Disability
Services Writing Center Project
Project OWL: Options in Writing & Learning
Session 4 Assignment
I. Read the following essay and think about the questions provided.
ESSAY:
The last time I cried in public was in seventh grade. That was the year I had been moved into a gifted class. The final step had been taken. My dyslexia had been cured. (Or so I thought at the time.) I was all set to be an intellectual.
It was the beginning of the year, and we were all busy finding a place to fit in, and fitting into it. My English teacher had made us all write our name, phone number, and class schedule so she would know where to find us if she needed to find us for something, she said. I thought she wanted the schedule to know what kinds of classes we were in, so she could know if we were smart or stupid. I wrote gifted in very dark letters to make sure she would notice.
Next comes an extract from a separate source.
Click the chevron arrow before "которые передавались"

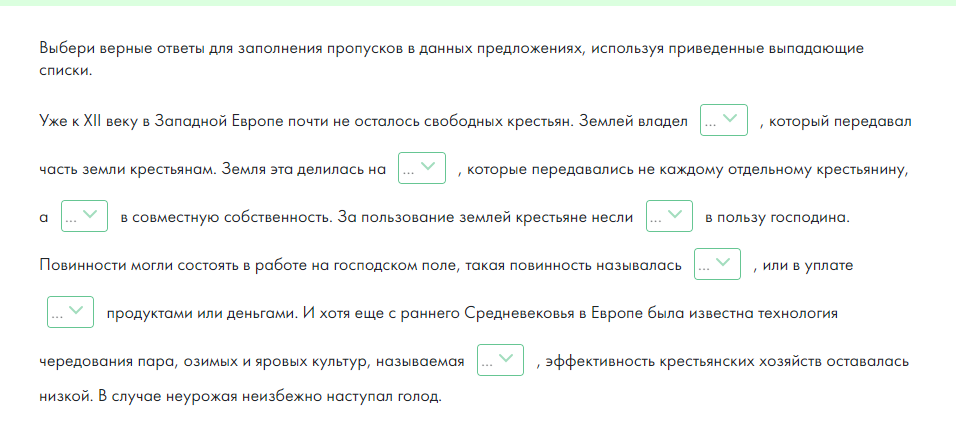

For our first spelling test, the teacher gave us a spelling rule and a list of examples of the rule to learn to spell. She told us that if we learned the rule we wouldn't have to learn the words. I was rather shocked with the idea that by remembering things like putting an "i" before an "e" I could spell correctly, because my spelling was (and is) awful. So I learned the rule.
When we got our spelling test back mine was given out last. The teacher walked over to my desk, and put the test on it. My i's were before my e's, but the rest of the letters were not in such predictable order. She said I was a very lazy girl and should have done better. She told me that she would be very surprised if I got out of seventh grade, or was let into high school. My insides squeezed into a space much smaller than they were used to, and tears pushed into my eyes. I had no idea what to say, I was nothing but just a stupid L. D. (learning disability) kid. So I cried and spent most of the rest of the day crying. When I came home from school, I was still crying. I told my mother what had happened. She called the teacher and the next day I got an apology. (I pretended to forgive very gracefully.)
My English teacher was said to be quite a competent teacher (she just did not know). I am not really able to say, because this is my only complete memory of seventh grade English. This still upsets me though, for both its thoughtlessness, and because it was when I realized that I was always going to have dyslexia. It was something I would have to work with and am still compensating for. I'm seeing it become less obvious, but it will never be invisible.
QUESTIONS:
1. Thinking about your own past academic experiences (K-12 or postsecondary), can you recall a time in which you had a miscommunication or disconnect with a teacher? How did you feel? How could things have been handled or resolved differently?
2. On a more positive note, think about a teacher who made a difference in your life. What qualities, traits, and behaviors made this person special to you?
II. Read the following brochure, "What we've learned: Thoughts on disability from graduating seniors to entering students at Barnard."
If you were to write a similar brochure for new writing fellows, what thoughts would you include?